A material collected from an organism, a cell culture, or a material containing organisms, such as an environmental material.

CFDE Asset Manifest

A collection of Assets described by the CFDE Asset Specification. The ecosystem will support the concept of a manifest that describes a collection of files. The manifests enable bundling lists of CFDE data assets into a machine-readable file using a common format. Manifests will also be used to publish the complete inventories of data from each DCC, and will enable uniform collection of asset metadata to support indexing of the assets in the CFDE portal.

CFDE Asset Specification

Defines the set of attributes used to charaterize an Asset. The specification simplifies the discovery of assets hosted at the DCCs with a minimal set of descriptors for each of these files. The types of files that are referenced (e.g., genomic sequence, metagenomic, RNA-Seq, physiological and metabolic data) are flexible and contain a small number of essential elements such as a GUID, originating institution (e.g., Broad Institute), assay type (e.g., whole genome/exome, transcriptome, epigenome), file type (e.g., fastq, alignment, vcf, counts), and tissue source and species name for the sample.

C2M2

Cross Cut Metadata Model. How we describe the interrelationships of metadata terms. It specifes both the metadata terms and how those terms are semantically related to all the other terms in the model. For example, we specify that each Biospecimen must come from a Subject.

Dataset

A collection of data, published or curated by a single agent, and available for access or download in one or more formats.

DCC

Data Coordinating/Resource Center.

Digital File Assets

Digital objects that each of the DCCs host, such as genomic sequence, metagenomic, RNA-Seq, physiological, descriptive, and metabolic data.

Entity Relationship Model

A way to describe the interrelationships of terms.

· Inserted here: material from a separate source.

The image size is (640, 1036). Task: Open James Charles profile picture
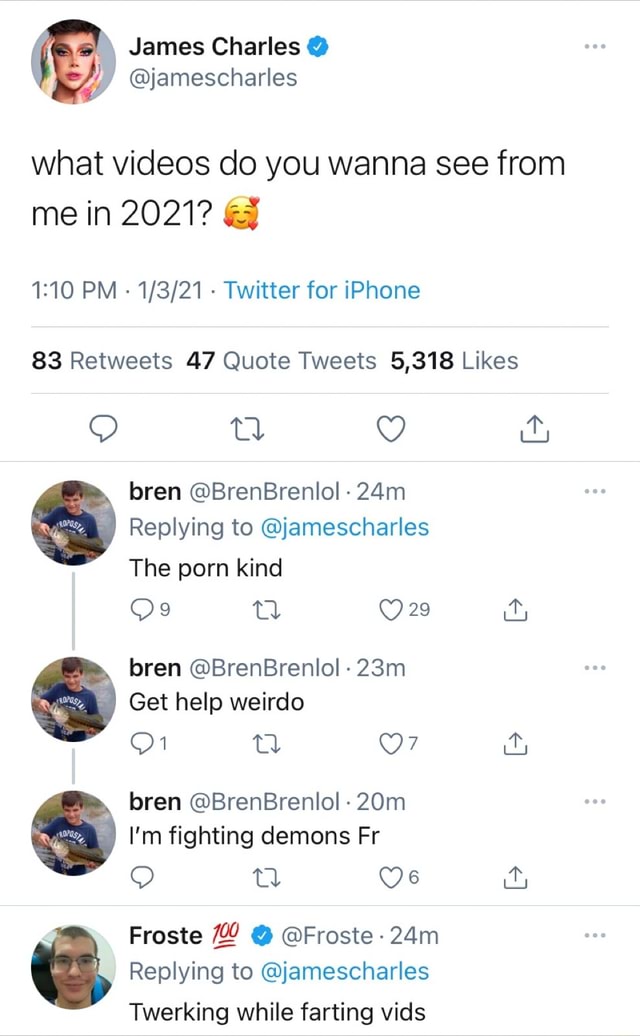[72, 62]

It specifes both the term and how that term is semantically related to all the other terms in the model.

Event

Specific instances of data gathering for a specific patient, as in a specific surgery or appointment

Metadata

A type of information entity usually defined as data about the data, understood as descriptors to understand the context of a dataset. For example, metadata about an FASTQ file may be file size or file creator. Metadata is often classified into descriptive metadata, structural metadata, administrative metadata, and provenance metadata, all of which provide context to the actual data/dataset.

Metadata Ingest

Assigning identifiers to the objects and then extracting or creating metadata for these objects.

Richness Levels

Concentric, canonical subsets of C2M2 that are benchmarked at increasing levels of model complexity and detail, wherein each successive modeling level is a value-added superset of all of the metadata encompassed by the previous (less complex) level

Subject

A study participant (human, animal) from which samples may be obtained.